[ASSIGNMENT]: Below are lines of data, and only some are wanted. Please repeat exactly those from the line that has "You are a computer-use" through the line that has "Select the second screenshot thumbnail".

[DATA SHOWN]:

++++++++

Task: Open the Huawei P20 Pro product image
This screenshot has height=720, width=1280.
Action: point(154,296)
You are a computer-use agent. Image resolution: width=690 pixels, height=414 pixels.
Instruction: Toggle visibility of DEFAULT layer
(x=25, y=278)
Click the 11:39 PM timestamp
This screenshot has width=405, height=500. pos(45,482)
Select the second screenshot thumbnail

++++++++

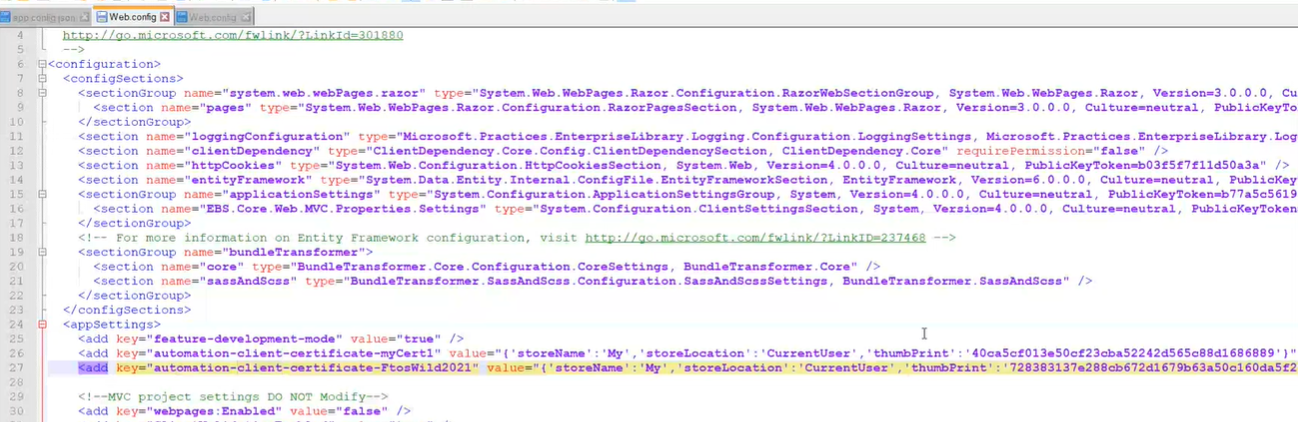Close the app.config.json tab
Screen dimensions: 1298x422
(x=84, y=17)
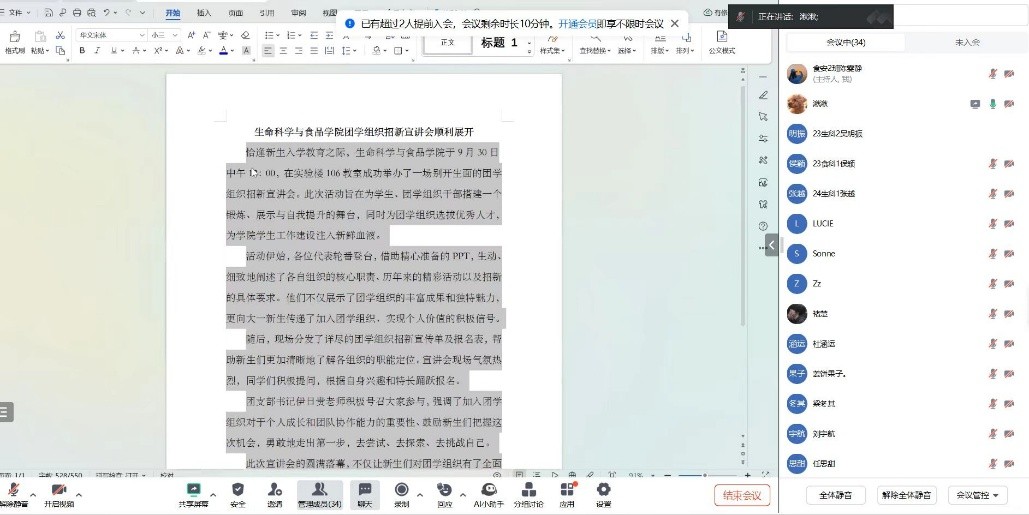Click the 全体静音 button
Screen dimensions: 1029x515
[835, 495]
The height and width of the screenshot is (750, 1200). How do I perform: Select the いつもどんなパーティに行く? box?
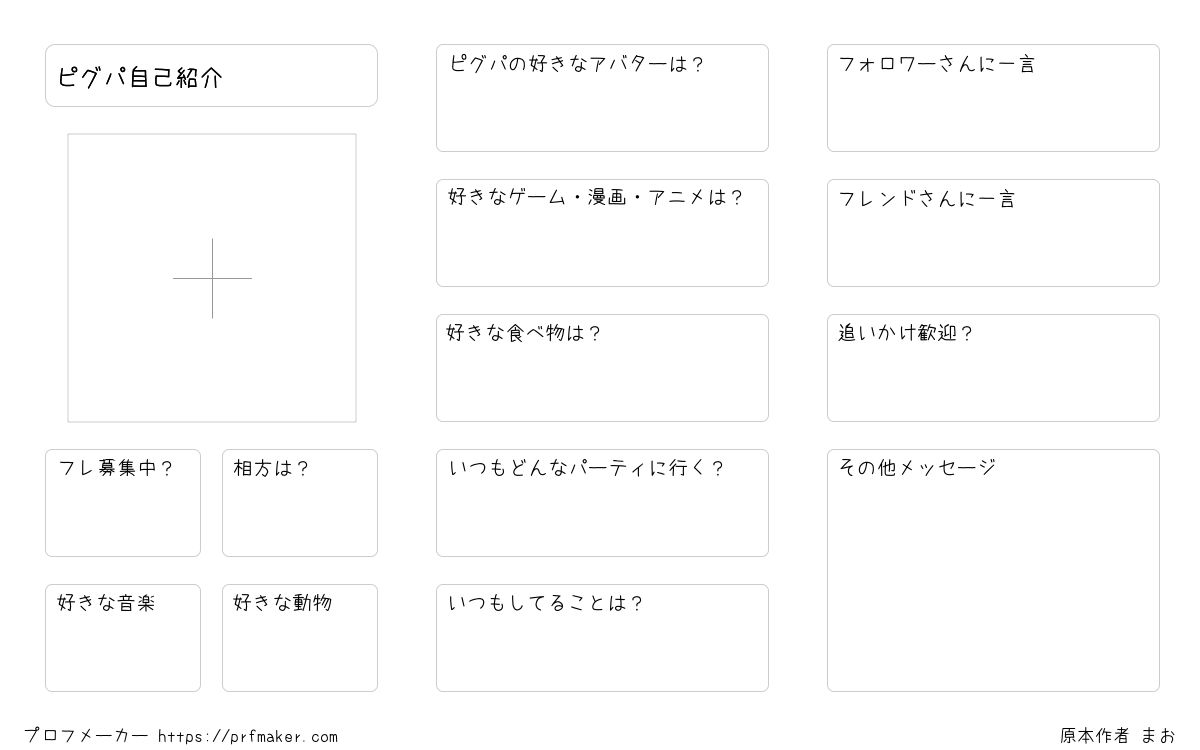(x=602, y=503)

++++++++

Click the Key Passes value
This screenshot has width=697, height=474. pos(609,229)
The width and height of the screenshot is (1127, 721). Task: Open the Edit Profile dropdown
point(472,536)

++++++++

[COMPLETED EXERCISE]:
You are a computer-use agent. Image resolution: width=690 pixels, height=414 pixels.
Instruction: Toggle visibility of DEFAULT layer
(x=25, y=278)
Click the 11:39 PM timestamp
This screenshot has width=405, height=500. pos(45,482)
Select the second screenshot thumbnail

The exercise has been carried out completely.